**Exercise goal**
Revise the lines below by replacing every occurrence of "Where should I click to" with "Where do I click to", and reproduce them with nothing else changed.

(Lines of data)
---
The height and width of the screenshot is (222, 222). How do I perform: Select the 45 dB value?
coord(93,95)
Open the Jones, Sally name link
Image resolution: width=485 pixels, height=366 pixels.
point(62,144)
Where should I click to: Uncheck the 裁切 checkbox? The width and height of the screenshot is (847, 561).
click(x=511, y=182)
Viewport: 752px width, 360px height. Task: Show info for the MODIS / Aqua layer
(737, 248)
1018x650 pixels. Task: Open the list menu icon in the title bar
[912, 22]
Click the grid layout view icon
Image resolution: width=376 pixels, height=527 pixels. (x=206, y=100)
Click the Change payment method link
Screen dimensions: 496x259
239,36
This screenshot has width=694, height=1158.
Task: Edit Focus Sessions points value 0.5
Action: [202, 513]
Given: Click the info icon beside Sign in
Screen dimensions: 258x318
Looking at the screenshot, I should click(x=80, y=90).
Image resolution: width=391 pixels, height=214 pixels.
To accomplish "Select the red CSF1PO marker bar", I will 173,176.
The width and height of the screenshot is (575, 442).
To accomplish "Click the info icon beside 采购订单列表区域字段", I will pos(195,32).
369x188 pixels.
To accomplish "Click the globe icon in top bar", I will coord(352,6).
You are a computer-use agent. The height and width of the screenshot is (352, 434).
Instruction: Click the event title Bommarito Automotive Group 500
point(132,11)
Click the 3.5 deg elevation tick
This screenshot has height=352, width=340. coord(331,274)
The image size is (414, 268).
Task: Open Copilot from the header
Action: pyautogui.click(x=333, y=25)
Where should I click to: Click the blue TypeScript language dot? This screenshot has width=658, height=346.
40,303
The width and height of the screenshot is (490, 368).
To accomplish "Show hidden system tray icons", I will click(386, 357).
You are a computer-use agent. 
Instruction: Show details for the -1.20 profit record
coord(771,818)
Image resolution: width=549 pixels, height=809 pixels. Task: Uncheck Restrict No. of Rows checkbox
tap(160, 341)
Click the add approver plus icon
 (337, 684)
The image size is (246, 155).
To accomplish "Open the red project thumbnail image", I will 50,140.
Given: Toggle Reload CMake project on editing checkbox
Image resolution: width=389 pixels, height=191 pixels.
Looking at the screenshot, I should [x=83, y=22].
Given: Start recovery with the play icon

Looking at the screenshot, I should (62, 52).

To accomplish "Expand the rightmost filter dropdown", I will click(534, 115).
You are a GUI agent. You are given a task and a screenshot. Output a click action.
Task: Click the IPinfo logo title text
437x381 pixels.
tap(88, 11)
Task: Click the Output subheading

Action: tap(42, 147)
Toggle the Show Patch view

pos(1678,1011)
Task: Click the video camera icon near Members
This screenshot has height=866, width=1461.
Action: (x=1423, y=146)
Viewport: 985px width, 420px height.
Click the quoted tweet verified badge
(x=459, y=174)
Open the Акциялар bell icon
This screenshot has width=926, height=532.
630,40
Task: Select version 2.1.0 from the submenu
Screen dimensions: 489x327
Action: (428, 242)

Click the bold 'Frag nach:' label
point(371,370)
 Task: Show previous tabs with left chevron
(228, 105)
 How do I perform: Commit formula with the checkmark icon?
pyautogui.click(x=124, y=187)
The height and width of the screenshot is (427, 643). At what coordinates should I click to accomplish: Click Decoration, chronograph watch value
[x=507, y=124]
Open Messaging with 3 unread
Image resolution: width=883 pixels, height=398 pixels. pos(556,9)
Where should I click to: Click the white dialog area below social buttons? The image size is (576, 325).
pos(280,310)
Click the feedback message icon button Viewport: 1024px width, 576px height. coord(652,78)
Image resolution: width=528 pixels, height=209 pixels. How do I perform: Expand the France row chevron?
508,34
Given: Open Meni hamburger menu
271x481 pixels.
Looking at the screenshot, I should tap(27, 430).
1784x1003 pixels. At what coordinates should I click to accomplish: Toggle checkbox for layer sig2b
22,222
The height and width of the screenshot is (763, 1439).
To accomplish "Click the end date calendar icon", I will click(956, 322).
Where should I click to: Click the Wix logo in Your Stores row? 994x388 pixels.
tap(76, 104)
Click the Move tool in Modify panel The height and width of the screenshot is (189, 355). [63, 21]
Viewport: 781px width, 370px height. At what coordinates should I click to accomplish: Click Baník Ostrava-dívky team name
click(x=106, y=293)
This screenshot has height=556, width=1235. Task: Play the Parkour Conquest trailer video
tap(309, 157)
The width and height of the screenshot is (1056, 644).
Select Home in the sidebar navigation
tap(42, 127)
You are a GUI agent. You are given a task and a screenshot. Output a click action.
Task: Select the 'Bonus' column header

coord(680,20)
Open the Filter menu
---
**Written reply**
The height and width of the screenshot is (222, 222). How do I perform: Select the 45 dB value?
coord(93,95)
Open the Jones, Sally name link
Image resolution: width=485 pixels, height=366 pixels.
point(62,144)
Where do I click to: Uncheck the 裁切 checkbox? The width and height of the screenshot is (847, 561).
click(x=511, y=182)
Viewport: 752px width, 360px height. Task: Show info for the MODIS / Aqua layer
(737, 248)
1018x650 pixels. Task: Open the list menu icon in the title bar
[912, 22]
Click the grid layout view icon
Image resolution: width=376 pixels, height=527 pixels. (x=206, y=100)
Click the Change payment method link
Screen dimensions: 496x259
239,36
This screenshot has width=694, height=1158.
Task: Edit Focus Sessions points value 0.5
Action: [202, 513]
Given: Click the info icon beside Sign in
Screen dimensions: 258x318
Looking at the screenshot, I should click(x=80, y=90).
Image resolution: width=391 pixels, height=214 pixels.
To accomplish "Select the red CSF1PO marker bar", I will 173,176.
The width and height of the screenshot is (575, 442).
To accomplish "Click the info icon beside 采购订单列表区域字段", I will pos(195,32).
369x188 pixels.
To accomplish "Click the globe icon in top bar", I will coord(352,6).
You are a computer-use agent. The height and width of the screenshot is (352, 434).
Instruction: Click the event title Bommarito Automotive Group 500
point(132,11)
Click the 3.5 deg elevation tick
This screenshot has height=352, width=340. coord(331,274)
The image size is (414, 268).
Task: Open Copilot from the header
Action: pyautogui.click(x=333, y=25)
Where do I click to: Click the blue TypeScript language dot? This screenshot has width=658, height=346.
40,303
The width and height of the screenshot is (490, 368).
To accomplish "Show hidden system tray icons", I will click(386, 357).
You are a computer-use agent. 
Instruction: Show details for the -1.20 profit record
coord(771,818)
Image resolution: width=549 pixels, height=809 pixels. Task: Uncheck Restrict No. of Rows checkbox
tap(160, 341)
Click the add approver plus icon
 (337, 684)
The image size is (246, 155).
To accomplish "Open the red project thumbnail image", I will 50,140.
Given: Toggle Reload CMake project on editing checkbox
Image resolution: width=389 pixels, height=191 pixels.
Looking at the screenshot, I should [x=83, y=22].
Given: Start recovery with the play icon

Looking at the screenshot, I should (62, 52).

To accomplish "Expand the rightmost filter dropdown", I will click(534, 115).
You are a GUI agent. You are given a task and a screenshot. Output a click action.
Task: Click the IPinfo logo title text
437x381 pixels.
tap(88, 11)
Task: Click the Output subheading

Action: tap(42, 147)
Toggle the Show Patch view

pos(1678,1011)
Task: Click the video camera icon near Members
This screenshot has height=866, width=1461.
Action: (x=1423, y=146)
Viewport: 985px width, 420px height.
Click the quoted tweet verified badge
(x=459, y=174)
Open the Акциялар bell icon
This screenshot has width=926, height=532.
630,40
Task: Select version 2.1.0 from the submenu
Screen dimensions: 489x327
Action: (428, 242)

Click the bold 'Frag nach:' label
point(371,370)
 Task: Show previous tabs with left chevron
(228, 105)
 How do I perform: Commit formula with the checkmark icon?
pyautogui.click(x=124, y=187)
The height and width of the screenshot is (427, 643). At what coordinates should I click to accomplish: Click Decoration, chronograph watch value
[x=507, y=124]
Open Messaging with 3 unread
Image resolution: width=883 pixels, height=398 pixels. pos(556,9)
Where do I click to: Click the white dialog area below social buttons? The image size is (576, 325).
pos(280,310)
Click the feedback message icon button Viewport: 1024px width, 576px height. coord(652,78)
Image resolution: width=528 pixels, height=209 pixels. How do I perform: Expand the France row chevron?
508,34
Given: Open Meni hamburger menu
271x481 pixels.
Looking at the screenshot, I should tap(27, 430).
1784x1003 pixels. At what coordinates should I click to accomplish: Toggle checkbox for layer sig2b
22,222
The height and width of the screenshot is (763, 1439).
To accomplish "Click the end date calendar icon", I will click(956, 322).
Where do I click to: Click the Wix logo in Your Stores row? 994x388 pixels.
tap(76, 104)
Click the Move tool in Modify panel The height and width of the screenshot is (189, 355). [63, 21]
Viewport: 781px width, 370px height. At what coordinates should I click to accomplish: Click Baník Ostrava-dívky team name
click(x=106, y=293)
This screenshot has height=556, width=1235. Task: Play the Parkour Conquest trailer video
tap(309, 157)
The width and height of the screenshot is (1056, 644).
Select Home in the sidebar navigation
tap(42, 127)
You are a GUI agent. You are given a task and a screenshot. Output a click action.
Task: Select the 'Bonus' column header

coord(680,20)
Open the Filter menu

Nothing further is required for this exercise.